__INSTRUCTIONS TO FOLLOW__
The entries should each be set down again precisely.

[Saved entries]
┌────────

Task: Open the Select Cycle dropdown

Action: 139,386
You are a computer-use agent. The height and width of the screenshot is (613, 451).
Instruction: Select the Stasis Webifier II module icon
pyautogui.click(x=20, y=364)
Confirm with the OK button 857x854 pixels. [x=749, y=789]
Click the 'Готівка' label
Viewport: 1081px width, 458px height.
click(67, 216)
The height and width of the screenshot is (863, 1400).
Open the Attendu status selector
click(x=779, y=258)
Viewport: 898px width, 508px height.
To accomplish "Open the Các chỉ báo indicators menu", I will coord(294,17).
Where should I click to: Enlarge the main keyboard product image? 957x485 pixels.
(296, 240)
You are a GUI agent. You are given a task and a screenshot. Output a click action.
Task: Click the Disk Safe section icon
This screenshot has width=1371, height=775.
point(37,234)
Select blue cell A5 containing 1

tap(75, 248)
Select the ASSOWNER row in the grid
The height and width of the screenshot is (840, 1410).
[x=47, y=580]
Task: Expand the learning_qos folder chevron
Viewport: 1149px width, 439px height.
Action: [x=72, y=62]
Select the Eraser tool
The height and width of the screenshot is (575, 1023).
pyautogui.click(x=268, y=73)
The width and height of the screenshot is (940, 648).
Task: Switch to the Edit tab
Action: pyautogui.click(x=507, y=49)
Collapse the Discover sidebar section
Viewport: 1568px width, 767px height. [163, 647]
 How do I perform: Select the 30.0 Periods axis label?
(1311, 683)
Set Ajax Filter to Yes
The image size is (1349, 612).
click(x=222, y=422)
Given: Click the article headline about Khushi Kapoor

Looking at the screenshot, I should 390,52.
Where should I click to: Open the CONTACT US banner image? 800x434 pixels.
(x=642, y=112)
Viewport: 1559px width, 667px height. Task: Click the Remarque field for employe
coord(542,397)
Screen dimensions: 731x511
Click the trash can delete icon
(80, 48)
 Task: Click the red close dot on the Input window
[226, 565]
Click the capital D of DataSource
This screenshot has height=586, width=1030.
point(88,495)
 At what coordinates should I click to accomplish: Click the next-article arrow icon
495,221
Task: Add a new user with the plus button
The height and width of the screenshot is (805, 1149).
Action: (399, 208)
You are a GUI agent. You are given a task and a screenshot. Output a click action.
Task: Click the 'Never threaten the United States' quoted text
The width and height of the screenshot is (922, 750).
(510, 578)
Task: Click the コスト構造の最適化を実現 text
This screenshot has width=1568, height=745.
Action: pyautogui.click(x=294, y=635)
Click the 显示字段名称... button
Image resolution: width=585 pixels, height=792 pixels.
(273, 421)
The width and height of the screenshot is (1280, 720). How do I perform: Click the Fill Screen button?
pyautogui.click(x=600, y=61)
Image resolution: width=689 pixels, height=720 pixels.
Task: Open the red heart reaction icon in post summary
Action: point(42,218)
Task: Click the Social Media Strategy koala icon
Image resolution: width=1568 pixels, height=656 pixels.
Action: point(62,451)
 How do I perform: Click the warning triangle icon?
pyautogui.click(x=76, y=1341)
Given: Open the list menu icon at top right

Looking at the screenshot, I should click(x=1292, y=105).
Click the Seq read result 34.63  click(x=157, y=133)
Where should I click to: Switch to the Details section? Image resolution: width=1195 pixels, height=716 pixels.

└────────

__TASK RESULT__
Task: Open the Select Cycle dropdown

Action: 139,386
You are a computer-use agent. The height and width of the screenshot is (613, 451).
Instruction: Select the Stasis Webifier II module icon
pyautogui.click(x=20, y=364)
Confirm with the OK button 857x854 pixels. [x=749, y=789]
Click the 'Готівка' label
Viewport: 1081px width, 458px height.
click(67, 216)
The height and width of the screenshot is (863, 1400).
Open the Attendu status selector
click(x=779, y=258)
Viewport: 898px width, 508px height.
To accomplish "Open the Các chỉ báo indicators menu", I will coord(294,17).
Where should I click to: Enlarge the main keyboard product image? 957x485 pixels.
(296, 240)
You are a GUI agent. You are given a task and a screenshot. Output a click action.
Task: Click the Disk Safe section icon
This screenshot has width=1371, height=775.
point(37,234)
Select blue cell A5 containing 1

tap(75, 248)
Select the ASSOWNER row in the grid
The height and width of the screenshot is (840, 1410).
[x=47, y=580]
Task: Expand the learning_qos folder chevron
Viewport: 1149px width, 439px height.
Action: [x=72, y=62]
Select the Eraser tool
The height and width of the screenshot is (575, 1023).
pyautogui.click(x=268, y=73)
The width and height of the screenshot is (940, 648).
Task: Switch to the Edit tab
Action: pyautogui.click(x=507, y=49)
Collapse the Discover sidebar section
Viewport: 1568px width, 767px height. [163, 647]
 How do I perform: Select the 30.0 Periods axis label?
(1311, 683)
Set Ajax Filter to Yes
The image size is (1349, 612).
click(x=222, y=422)
Given: Click the article headline about Khushi Kapoor

Looking at the screenshot, I should 390,52.
Where should I click to: Open the CONTACT US banner image? 800x434 pixels.
(x=642, y=112)
Viewport: 1559px width, 667px height. Task: Click the Remarque field for employe
coord(542,397)
Screen dimensions: 731x511
Click the trash can delete icon
(80, 48)
 Task: Click the red close dot on the Input window
[226, 565]
Click the capital D of DataSource
This screenshot has height=586, width=1030.
point(88,495)
 At what coordinates should I click to accomplish: Click the next-article arrow icon
495,221
Task: Add a new user with the plus button
The height and width of the screenshot is (805, 1149).
Action: (399, 208)
You are a GUI agent. You are given a task and a screenshot. Output a click action.
Task: Click the 'Never threaten the United States' quoted text
The width and height of the screenshot is (922, 750).
(510, 578)
Task: Click the コスト構造の最適化を実現 text
This screenshot has width=1568, height=745.
Action: pyautogui.click(x=294, y=635)
Click the 显示字段名称... button
Image resolution: width=585 pixels, height=792 pixels.
(273, 421)
The width and height of the screenshot is (1280, 720). How do I perform: Click the Fill Screen button?
pyautogui.click(x=600, y=61)
Image resolution: width=689 pixels, height=720 pixels.
Task: Open the red heart reaction icon in post summary
Action: point(42,218)
Task: Click the Social Media Strategy koala icon
Image resolution: width=1568 pixels, height=656 pixels.
Action: point(62,451)
 How do I perform: Click the warning triangle icon?
pyautogui.click(x=76, y=1341)
Given: Open the list menu icon at top right

Looking at the screenshot, I should click(x=1292, y=105).
Click the Seq read result 34.63  click(x=157, y=133)
Where should I click to: Switch to the Details section? Image resolution: width=1195 pixels, height=716 pixels.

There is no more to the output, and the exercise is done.